Roundware is a location-based contributory audio platform which was initially developed in 2007 by sound artist Halsey Burgund, intended as a kind of ‘anti-audio’ tour platform, in a similar spirit as noTours, mentioned above in the section on CGeomap.
Roundware is based on a non-linear, flexible, participant-driven, immersive experience. It is an open-source project and its codebase is available on Github.

Free.

Ojovoz

ojoVoz is a mobile/web platform that allows a group of people to collaboratively create dynamic, audiovisual documentation and maps of their common interests and concerns. You can create messages consisting of an image, a sound recording, tags and geographic information, and upload them to a shared website. The ojoVoz web platform allows you to browse your messages.
You can also visualize them on a map, filter them by tag, person or group, or edit them. You can install the ojoVoz web platform on your server and own your data.

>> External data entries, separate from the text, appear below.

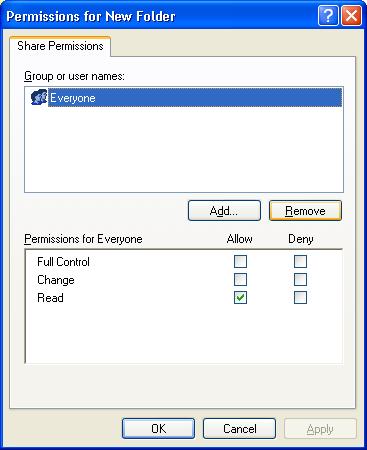Screen dimensions: 367x450
Task: Click the greyed-out Apply button
Action: [x=320, y=429]
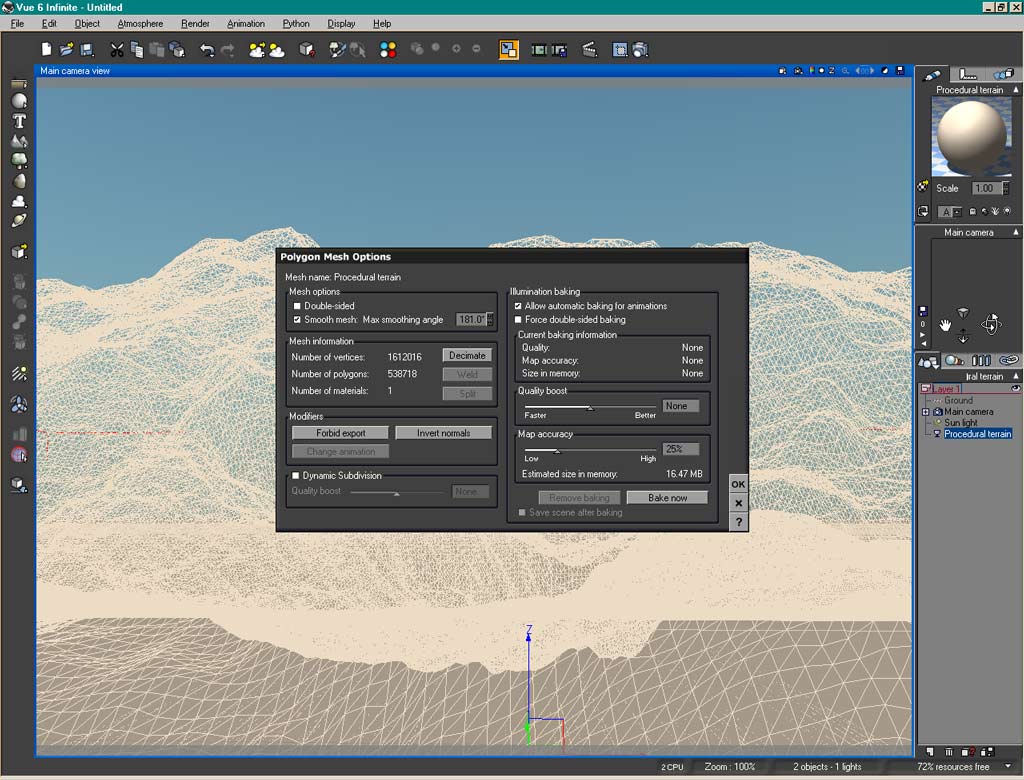Select the Text tool in left toolbar
Image resolution: width=1024 pixels, height=780 pixels.
point(18,120)
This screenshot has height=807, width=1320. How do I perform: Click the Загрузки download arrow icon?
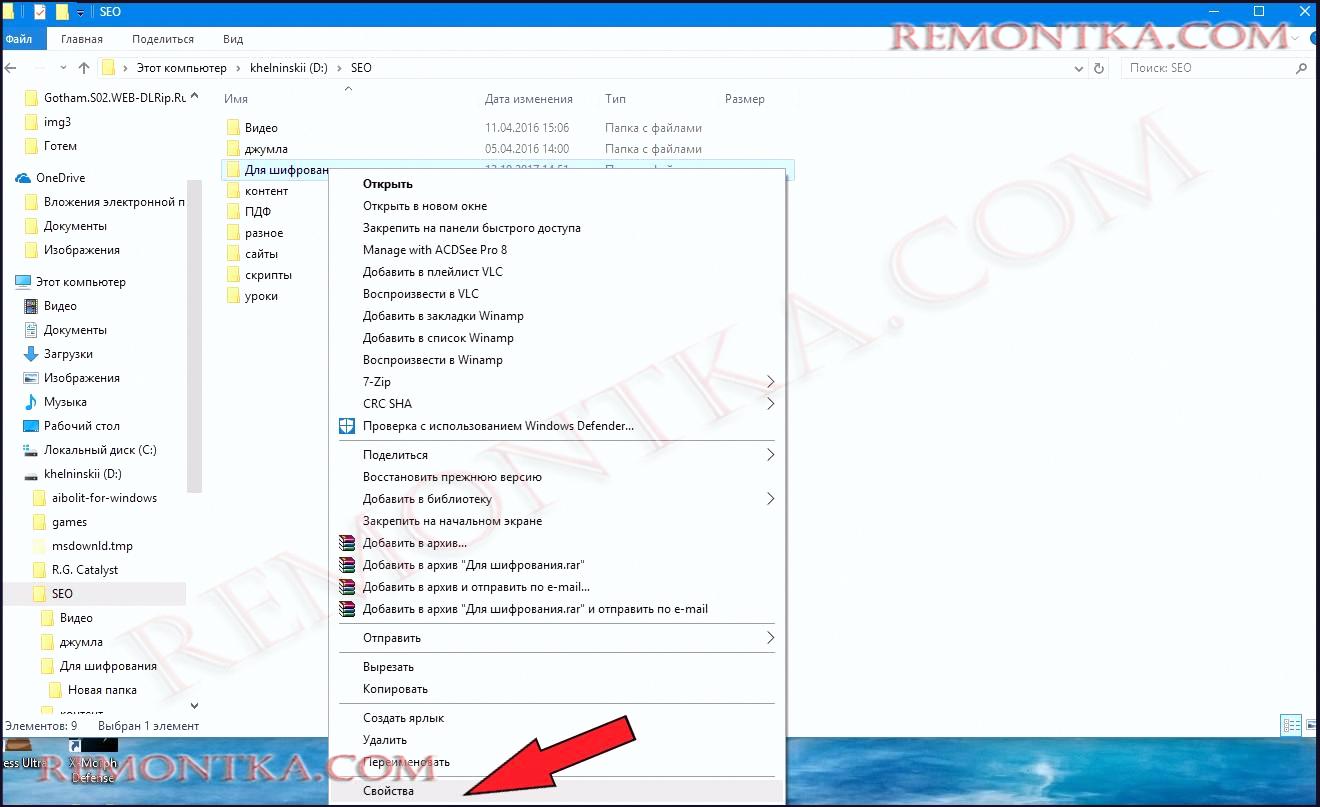point(30,354)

Free. Not intended for the general public, but for small focused groups who want to use the tool for specific purposes.

Historypin

Historypin is a digital, user-generated archive of photos, videos, audio recordings and personal recollections. Users are able to use the location and date of their content to “pin” it on a Google Map. Where Google Street View is available, users can overlay historical photographs and compare it with the contemporary location.This content can be added and explored online and via a series of smartphone applications, making the maps accessible as well as usable as a kind of tour.
Mobile web and app.

Free. 

Curatescape

Curatescape is a web and mobile app framework for publishing location-based content using the Omeka content management system. It provides content creators and digital story tellers the ability to curate outdoor landscapes or indoor museum settings, publishing to mobile devices and the web. Clients received a mobile-optimized website and native apps for iOS and Android devices. Pricing from free (open source code available on Github, for web only) to serviced plans for 7.000 USD (web only) and 10.000 USD (web + apps for Android and iOS).

PlacePress

PlacePress is a WordPress plugin from the makers of Curatescape. It allows to document locations with locative content for WordPress website creators. It features a PlacePress Global Map that can be added to any page and automatically displays geolocated content (image, sound, video, text) on an easy-to-use (and easy-to-manage) interactive map.. As well the plugin allows to create virtual Tours. Still in development, with a functional beta version. Only for web.

Free

“Hacked” hiking software

Even with plenty of more appropriate services available as mentioned above, “hacked” use of hiking and running apps remains popular among walking artists and creatives. These kinds of platforms allow geo-blogging (of photographs, videos and texts) and GPS-tracking of your walks at the same time.

Ramblr and similar apps

Ramblr is a service to record and share your outdoor activities such as hiking, running, biking, skiing, kayaking, and more. 
Ramblr lets you see your route on a map with geotagged photos, video, notes along with descriptions, stats and more. Although no sound recordings can be uploaded, you can upload videos with sound. The Ramblr app, available for iPhone and Android, can record any of your outdoor activities, and after uploading them to the Ramblr website, you can share your trips via a weblink or social media. You can also create trips with a GPS file (gpx,kml) or a track editor tool. 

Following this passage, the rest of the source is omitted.